Тварь начала петь. Не сразу я заметила этот убаюкивающий звук, исподтишка залетающий в уши далеким шмелем. Она усиливала звук и утишала, играла обертонами, тональностями, она разыгрывала на голосовых связках умопомрачительные симфонии, словно проглотила когда-то орган вместе с органистом, и сейчас бедняга звучал и звучал как реквием по самому себе и по миру, для уничтожения которого меня готовили.
Сознание соскальзывало, плавало, и возвращалось другим, слегка измененным, чуть подправленным. Всегда чуть-чуть, чтобы жертва не запаниковала, и в страхе не смяла ювелирный труд, достойный восхищения тщательностью и тонкостью Проникновения.
А я паникую! Я в страхе! Но мне нельзя это обнаружить.
– Как ты чудесно поешь, Олна! Но я устала и хочу тишины.
– Конечно, дочка. Прости старуху, увлеклась. Я тихохонько, не помешаю. Спи.
И она начинала выводить тончайшие рулады на пределе слышимости, и это было еще хуже: слух почти не улавливал Проникновение, и переставал настораживаться, а разум терял контроль и переставал сопротивляться.
– Со мной что-то происходит, Олна. Я чувствую себя как-то не так.
– Ты всего лишь выздоравливаешь, дочка. Ты очень долго и тяжело болела. Сейчас ты становишься такой, какой всегда была, только и всего.
– Я стала слишком сильной.
– Что ты! Разве это еще сила? Полсилы! Это ты из-за болезни была слишком слабой, милая! Теперь к тебе возвращаются твои силы. На, испей отварчик! Так ты быстрее придешь в себя.
– Но у меня никогда не было такого слуха! Я слышу, как падает лист на том краю леса, как ворочается море, укладываясь подремать. Слышу, как паук убивает муху в паутине и сосет ее кровь. Кровь – это вкусно?

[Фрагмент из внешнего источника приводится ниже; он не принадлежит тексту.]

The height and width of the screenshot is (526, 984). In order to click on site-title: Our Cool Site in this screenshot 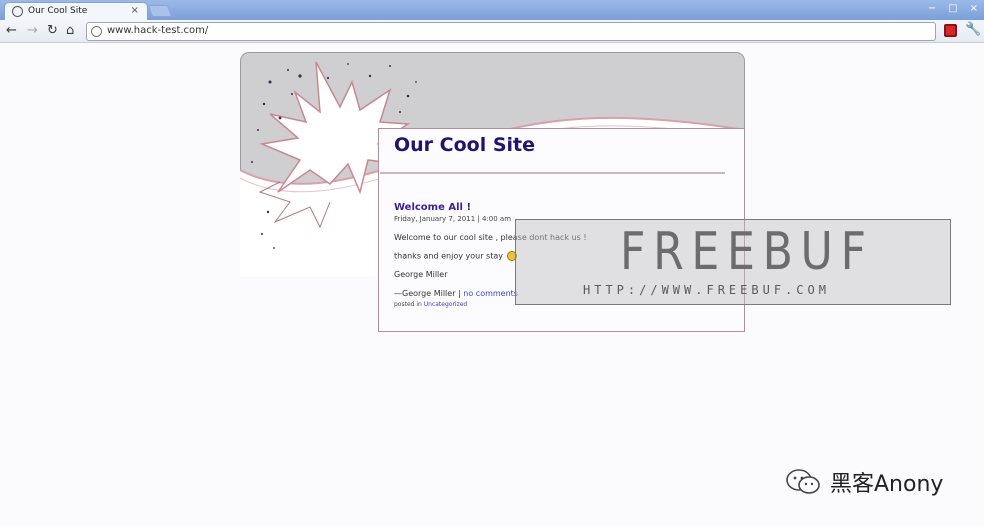, I will do `click(464, 145)`.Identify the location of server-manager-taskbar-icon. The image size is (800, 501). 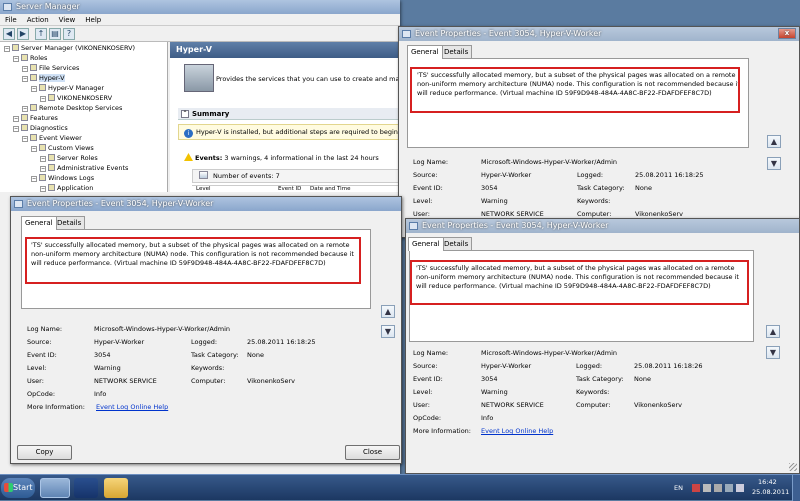
(55, 488). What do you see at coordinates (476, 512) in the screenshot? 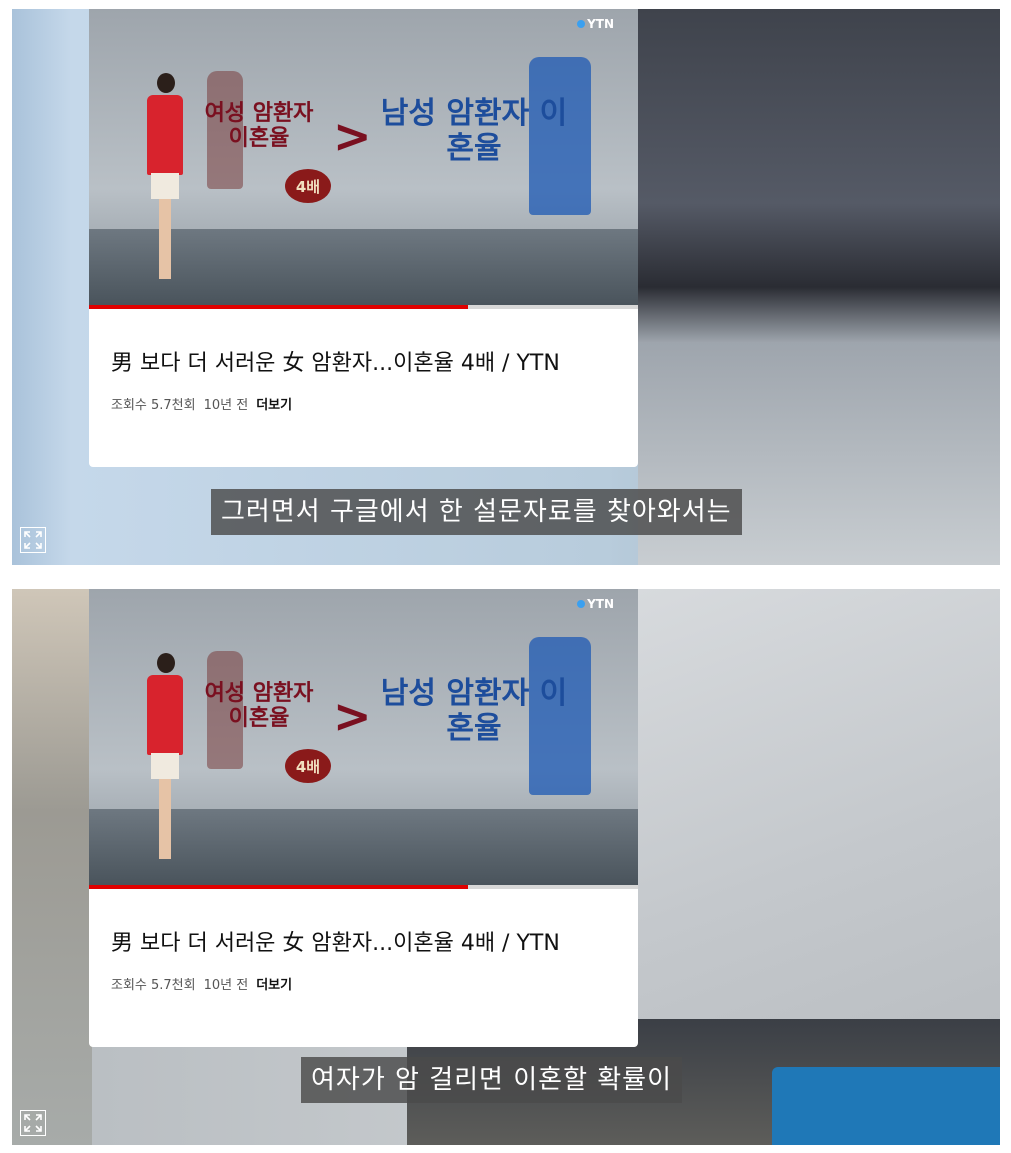
I see `subtitle-caption: 그러면서 구글에서 한 설문자료를 찾아와서는` at bounding box center [476, 512].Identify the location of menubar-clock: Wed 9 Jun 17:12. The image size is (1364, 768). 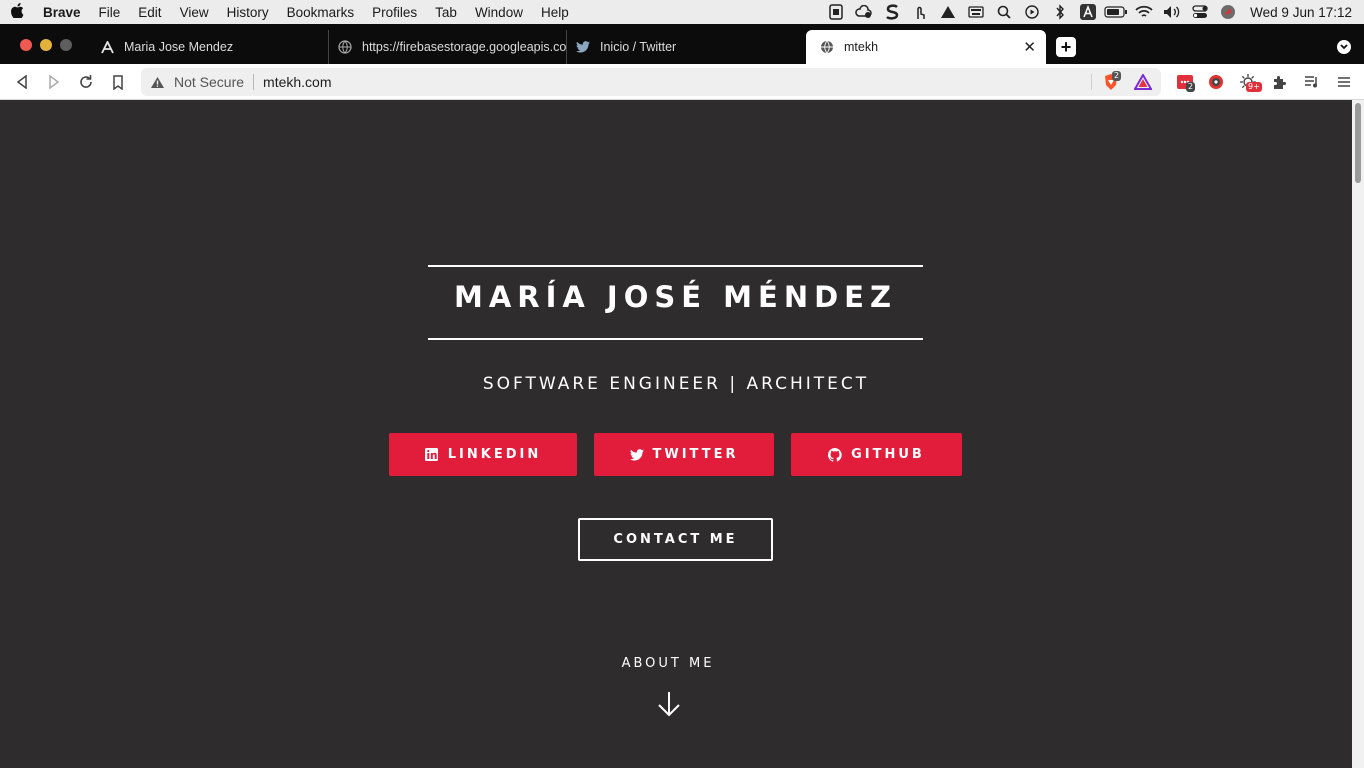
(1297, 12).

Она задребезжала рассохшимся смешком и ответила уклончиво:
– Мушиная – вряд ли. А слух… Деточка, так всегда бывает у слепых – когда ты ослепла, у тебя улучшился слух, как маленькая награда за потерю. То ли еще будет. И нюх должен улучшиться.
– Да, это так. Я чую как собака.
– Лучше, дочка, гораздо лучше! До болезни у тебя был прекрасное чутье, дорогая моя. Ты забыла, потому что очень, очень долго болела. А сейчас избавляешься от увечья.

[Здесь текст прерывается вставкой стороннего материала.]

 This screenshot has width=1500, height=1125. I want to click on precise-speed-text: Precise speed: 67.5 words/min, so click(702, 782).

От которого? От того, что родилась человеком?
Появилась злость. Я отыгрывалась в собачьих потасовках. Псы рассаживались в круг, время от времени то один, то другой коротко взлаивал, подбадривая соперников. Они не грызлись, а сосредоточенно, молча бились до первой крови, или до признания превосходства.

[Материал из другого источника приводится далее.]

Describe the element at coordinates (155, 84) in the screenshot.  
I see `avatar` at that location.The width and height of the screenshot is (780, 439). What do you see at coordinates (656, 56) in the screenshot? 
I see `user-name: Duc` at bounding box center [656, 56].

Сначала я сидела в этом кругу и слушала, и наслаждалась яростным стремительным вихрем тел, взвывая от избытка эмоций. И, наконец, после нескольких лесных тренировок с Ворчем, вышла. Они приняли вызов и были беспощадны. Подумаешь, самка. Не нарывайся. Первый бой я проиграла с позором. Ворч разозлился, поняв, что не остудил мою блажь, но стал тренировать по-настоящему – жестко, без снисхождения, гоняя до кровавых мозолей на лапах… то есть, ногах и руках.
Олна, втирая мазь – когда ж она кончится! и где она берет свежатину?! – в порезы и ссадины, приговаривала:
– Очень хорошо, дочка! Немного случайной свежей крови – очень, очень хорошо! Ты меня радуешь. Скоро я приготовлю тебе подарочек. Быстрее, чем я надеялась. Я тоже стараюсь, дочка. Ах, какой чудный будет у нас подарочек! Тебе понравится.
Меня охватывал смертный ужас. А она пела, стенала, завывала, она рвала, пробивала ткань мира, она звала и звала Того, кто придет и станет Мной.
Но всей моей уменьшавшейся человеческой сутью, таявшей как снежный ком, за которую я так безнадежно боролась, я могла почуять, вычленить и исправить эти изменения. А сколько изменений я уже не смогла опознать как чужеродные? Сколько нечеловеческого я уже не замечаю, считая своим, всегда бывшим, человеческим? И уже в принципе не смогу заметить! Где – еще я, и где – уже не я?!
А тварь всё пела и пела, даже когда я спала. Даже на дальнем конце леса я слышала этот реквием по себе. Зачем такие хлопоты, разве нельзя сожрать меня без церемоний? Почему им так было важно, чтобы куколка не замечала, что ее едят?
Я не успевала вводить противоядия. Травы, которые показал мне Ворч, уже не помогали. Их было недостаточно.